Longtime readers have likely noticed that I do this all the time, but don't really explain why I take the time to make games before engine releases. In fact, I even denounced this practice during a retrospective last year (For the curious but lazy, check the section titled "Total Overkill"). So why am I doing it now?

There are a few good reasons why I feel a need to make a game before pushing my work to the internet and calling it a day:
  1. Making a game is a way to validate that the tool works, by forcing me to engage with all of its features. If there are any bugs or missing parts, I can fix them before release. It also lets me see which features need the most love and which are 'good enough' as-is.
  2. Having games made in an engine is also good for proving its capabilities. Anyone can make game development tools, but if no good games have ever been made with them then they'll be a tough sell for other devs.
  3. Finally, games can also serve as a useful reference for anyone who wants to try Halberd out. I don't think anyone will at this point in development, but when people do start using it they'll have something to help them.
Clearly, there are some real benefits to using your own tools before offering them to the world. But why not small demos like I did with DFGame?

In response to my previous post, I would argue that the circumstances around Halberd make points 2 and 3 legitimate in a way that they weren't for DFEngine. My stated goal with Halberd is to produce a game engine as a product for others to use, whereas my old mistakes were mainly for personal use. I've seen certain engines receive criticism in the past because the devs didn't use them to make their own games, so clearly this is a factor that some people care about.

Additionally, the large scope of Halberd makes it a real marathon of a project. I need to break it up with smaller game projects if I want to keep my sanity! Not all of my 'filler' will be made with Halberd, but it's still a convenient excuse to give the engine a workout.

About the Game

Right now, Halberd's limited featureset heavily restricts what I can and can't do. To get around that, I'm going to start things off with a very simple game about a knight slaying a dragon. It's a typical story that has been done to death, but that makes it easy to work with, perfect for a limited toolbox. We can try some more exciting things for future versions of the engine.
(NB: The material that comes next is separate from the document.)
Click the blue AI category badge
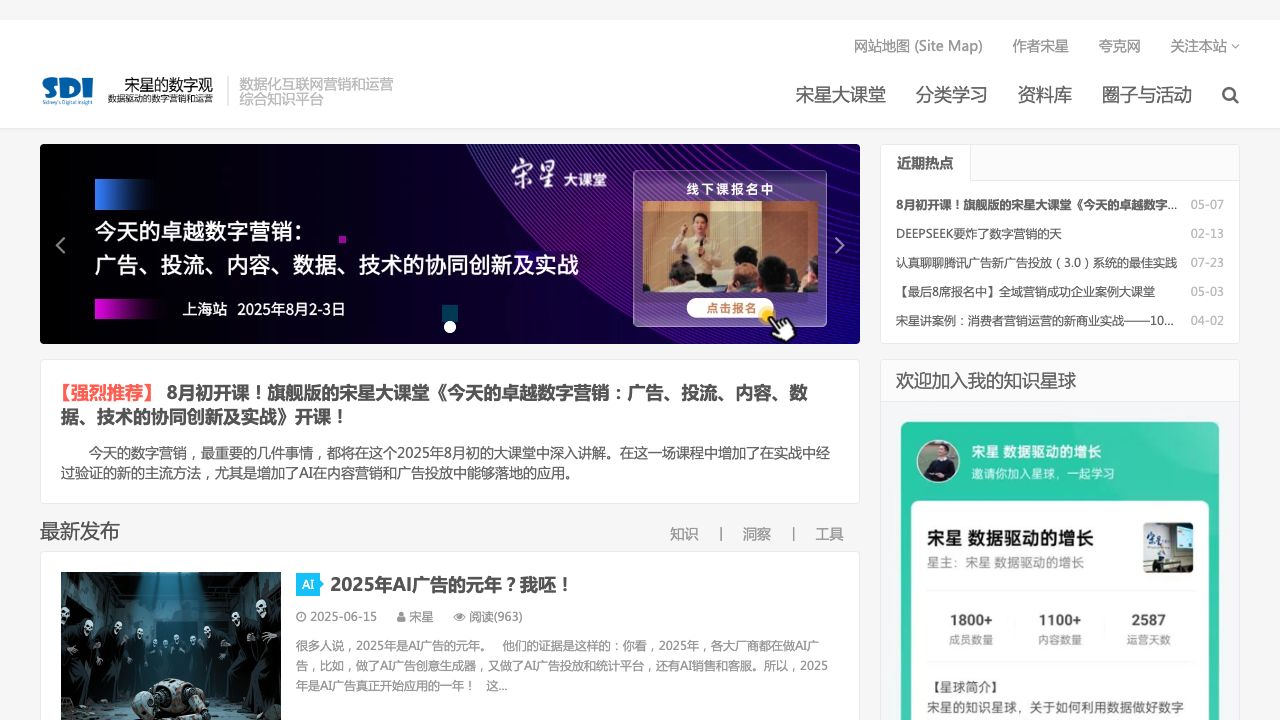The width and height of the screenshot is (1280, 720). (x=308, y=584)
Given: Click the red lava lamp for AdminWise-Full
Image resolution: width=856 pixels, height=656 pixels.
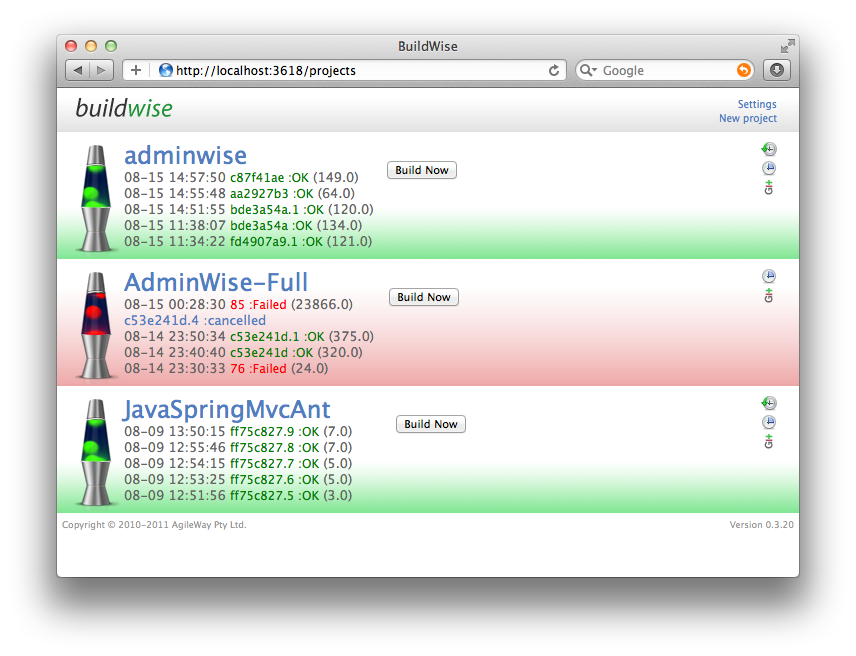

Due to the limitations, I'm also aiming for around 8-10 minutes of gameplay. That should be enough for the game to show off everything Halberd currently has to offer without overstaying its welcome.

Too Much Information?

With this mini-project, I'm going to do something different from my usual fare. Nowadays I mostly write posts when I have some specific 'theme' or aspect of a project that I want to cover, but that leaves out a lot of potentially interesting things. I never really write about anything outside of fairly dry programming topics, but I enjoy other aspects of development too.

I think it could be interesting to share my process in detail, so I'm going to try documenting everything I do and see how things turn out. Assuming it all goes how I want it to, you'll be able to see the game's assets take shape from start to finish, including any drafts and thrown-out ideas. It'll slow the pace of the project down, but I think the idea has enough merit to try just once.

You can expect a few weeks (hopefully no more than that) of posts talking about various parts of the game as I work on it. Following that, I'll probably return to my usual non-schedule.